New Economics Papers
on Business, Economic and Financial History
Issue of 2010‒05‒08
twelve papers chosen by



  1. A century of macroeconomic and monetary thought at the National Bank of Belgium By Ivo Maes
  2. The development of monetary policy in the 20th century – some reflections By Otmar Issing
  3. The state and scope of the economic history of developing regions By Stefan Schirmer; Latika Chaudhary; Metin Cosgel; Jean-Luc Demonsant; Johan Fourie; Ewout Frankema; Giampaolo Garzarelli; John Luiz; Martine Mariotti; Grietjie Verhoef; Se Yan
  4. The Falling Time Cost of College: Evidence from Half a Century of Time Use Data By Philip S. Babcock; Mindy Marks
  5. Short Criminals: Stature and Crime in Early America By Howard Bodenhorn; Carolyn Moehling; Gregory N. Price
  6. An Autopsy of the U.S. Financial System By Ross Levine
  7. Getting rid of Keynes ? A survey of the history of macroeconomics from Keynes to Lucas and beyond By Michel De Vroey
  8. Twenty Years of Political Transition By Tresiman, Daniel
  9. KEEPING ACCOUNTS BY THE BOOK: THE REVELATION(S) OF ACCOUNTING By Vassili Joannides; Nicolas Berland
  10. Labor Market and Globalization: A Comparison of the Latin American and the East Asian Experiences in the 1980s and 1990s By Bruno, Randolph Luca
  11. The euro: It can't happen, It's a bad idea, It won't last. US economists on the EMU, 1989-2002 By Lars Jonung; Eoin Drea
  12. Commercialisation of Microfinance in India: A Discussion on the Emperor’s Apparel By Sriram M S

  1. By: Ivo Maes (National Bank of Belgium, Research Department; Université catholique de Louvain, Robert Triffin Chair; HUBrussel; ICHEC Brussels Management School)
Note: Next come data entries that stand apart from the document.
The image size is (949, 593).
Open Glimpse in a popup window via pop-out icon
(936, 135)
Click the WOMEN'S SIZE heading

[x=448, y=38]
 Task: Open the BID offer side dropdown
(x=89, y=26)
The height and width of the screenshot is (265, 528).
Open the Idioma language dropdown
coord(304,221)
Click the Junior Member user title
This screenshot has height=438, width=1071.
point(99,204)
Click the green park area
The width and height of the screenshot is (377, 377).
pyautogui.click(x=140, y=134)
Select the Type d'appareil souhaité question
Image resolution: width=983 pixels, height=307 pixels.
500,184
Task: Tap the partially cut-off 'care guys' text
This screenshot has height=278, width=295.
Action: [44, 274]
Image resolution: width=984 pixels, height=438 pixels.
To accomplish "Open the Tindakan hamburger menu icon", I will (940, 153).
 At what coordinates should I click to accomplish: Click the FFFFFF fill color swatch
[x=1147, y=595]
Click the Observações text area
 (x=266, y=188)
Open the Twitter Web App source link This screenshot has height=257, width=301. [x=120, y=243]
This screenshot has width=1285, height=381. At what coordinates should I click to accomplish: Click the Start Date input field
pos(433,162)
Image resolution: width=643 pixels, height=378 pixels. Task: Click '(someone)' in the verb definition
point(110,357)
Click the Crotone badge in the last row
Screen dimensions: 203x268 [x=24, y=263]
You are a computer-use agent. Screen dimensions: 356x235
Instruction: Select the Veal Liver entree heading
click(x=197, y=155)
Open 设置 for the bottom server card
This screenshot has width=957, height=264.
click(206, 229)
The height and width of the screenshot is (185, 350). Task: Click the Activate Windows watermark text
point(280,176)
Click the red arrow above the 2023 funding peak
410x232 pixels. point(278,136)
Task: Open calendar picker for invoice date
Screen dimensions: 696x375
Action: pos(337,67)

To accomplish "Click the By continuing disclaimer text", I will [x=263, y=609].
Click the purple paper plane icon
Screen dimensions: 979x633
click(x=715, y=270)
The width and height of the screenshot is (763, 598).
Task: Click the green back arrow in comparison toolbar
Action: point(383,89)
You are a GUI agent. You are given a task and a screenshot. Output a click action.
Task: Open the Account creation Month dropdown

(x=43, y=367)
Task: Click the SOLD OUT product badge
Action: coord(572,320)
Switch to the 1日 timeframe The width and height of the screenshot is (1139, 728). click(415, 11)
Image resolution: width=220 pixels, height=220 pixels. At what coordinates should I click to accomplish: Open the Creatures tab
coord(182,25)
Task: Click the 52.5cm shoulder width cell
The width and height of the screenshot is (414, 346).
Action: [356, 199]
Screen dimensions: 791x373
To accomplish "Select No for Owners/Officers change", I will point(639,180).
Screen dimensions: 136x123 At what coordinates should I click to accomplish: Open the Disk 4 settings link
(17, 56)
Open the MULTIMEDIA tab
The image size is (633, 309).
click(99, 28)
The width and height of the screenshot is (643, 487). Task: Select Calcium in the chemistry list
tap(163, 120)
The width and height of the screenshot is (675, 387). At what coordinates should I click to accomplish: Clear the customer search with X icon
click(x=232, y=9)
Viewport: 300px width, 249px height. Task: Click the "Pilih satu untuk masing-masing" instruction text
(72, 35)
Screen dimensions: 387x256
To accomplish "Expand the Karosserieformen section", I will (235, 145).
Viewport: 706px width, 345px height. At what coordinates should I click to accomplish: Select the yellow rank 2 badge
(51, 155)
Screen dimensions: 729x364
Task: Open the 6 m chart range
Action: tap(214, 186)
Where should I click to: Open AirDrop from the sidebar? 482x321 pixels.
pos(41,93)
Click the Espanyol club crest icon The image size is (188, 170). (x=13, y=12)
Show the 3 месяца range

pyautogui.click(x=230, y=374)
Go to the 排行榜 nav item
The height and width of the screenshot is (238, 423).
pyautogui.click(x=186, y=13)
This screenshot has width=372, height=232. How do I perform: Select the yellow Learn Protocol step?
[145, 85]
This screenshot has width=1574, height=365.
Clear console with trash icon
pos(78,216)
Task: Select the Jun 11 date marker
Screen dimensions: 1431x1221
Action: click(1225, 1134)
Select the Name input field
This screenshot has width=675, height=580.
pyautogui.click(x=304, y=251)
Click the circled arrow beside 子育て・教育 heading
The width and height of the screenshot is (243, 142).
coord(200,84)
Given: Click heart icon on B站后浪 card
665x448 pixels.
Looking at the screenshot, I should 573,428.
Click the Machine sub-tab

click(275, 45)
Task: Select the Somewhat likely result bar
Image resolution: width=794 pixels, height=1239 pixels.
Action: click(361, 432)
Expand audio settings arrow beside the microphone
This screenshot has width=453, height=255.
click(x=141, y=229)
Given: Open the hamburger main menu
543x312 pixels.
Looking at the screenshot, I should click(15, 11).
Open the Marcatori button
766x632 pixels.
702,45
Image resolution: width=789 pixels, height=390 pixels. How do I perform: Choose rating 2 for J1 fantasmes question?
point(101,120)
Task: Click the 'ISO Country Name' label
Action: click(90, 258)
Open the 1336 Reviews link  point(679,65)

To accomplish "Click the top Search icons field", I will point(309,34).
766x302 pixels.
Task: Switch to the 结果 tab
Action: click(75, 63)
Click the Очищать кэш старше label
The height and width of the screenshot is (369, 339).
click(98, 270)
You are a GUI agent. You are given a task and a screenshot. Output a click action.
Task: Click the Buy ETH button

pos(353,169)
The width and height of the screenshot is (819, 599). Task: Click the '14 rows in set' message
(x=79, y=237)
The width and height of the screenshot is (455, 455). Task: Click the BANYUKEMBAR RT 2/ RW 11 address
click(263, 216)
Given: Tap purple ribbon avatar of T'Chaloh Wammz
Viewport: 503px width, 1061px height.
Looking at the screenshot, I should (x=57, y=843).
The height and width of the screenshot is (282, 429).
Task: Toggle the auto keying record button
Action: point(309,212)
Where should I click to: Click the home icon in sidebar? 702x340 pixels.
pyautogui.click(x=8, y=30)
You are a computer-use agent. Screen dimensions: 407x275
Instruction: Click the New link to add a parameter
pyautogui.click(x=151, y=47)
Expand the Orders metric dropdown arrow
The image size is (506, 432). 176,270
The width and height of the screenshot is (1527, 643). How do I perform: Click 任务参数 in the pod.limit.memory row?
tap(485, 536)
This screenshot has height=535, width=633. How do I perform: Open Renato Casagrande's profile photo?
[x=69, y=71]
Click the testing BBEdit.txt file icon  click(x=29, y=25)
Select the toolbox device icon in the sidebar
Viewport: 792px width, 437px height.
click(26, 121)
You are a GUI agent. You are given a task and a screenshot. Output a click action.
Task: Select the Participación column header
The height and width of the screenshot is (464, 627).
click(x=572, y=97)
    Abstract: "A century of macroeconomic and monetary thought at the National Bank of Belgium" traces the history of economic research at the National Bank of Belgium, from the early decades of the 20th century to its present functioning in the Eurosystem. The study also goes into the major economic policy debates, as well as the specific lines of macroeconomic and monetary thinking at the National Bank of Belgium. The focus is very much on the role of the Research Department in policymaking and its dialogue (and debates) with the academic community
    Keywords: National Bank of Belgium, central banking, monetary theory, economic research
    JEL: A11 B22 E42 E58 N10
    Date: 2010–04
    URL: http://d.repec.org/n?u=RePEc:nbb:reswpp:201004-03&r=his
  2. By: Otmar Issing (Center for Financial Studies, Frankfurt am Main)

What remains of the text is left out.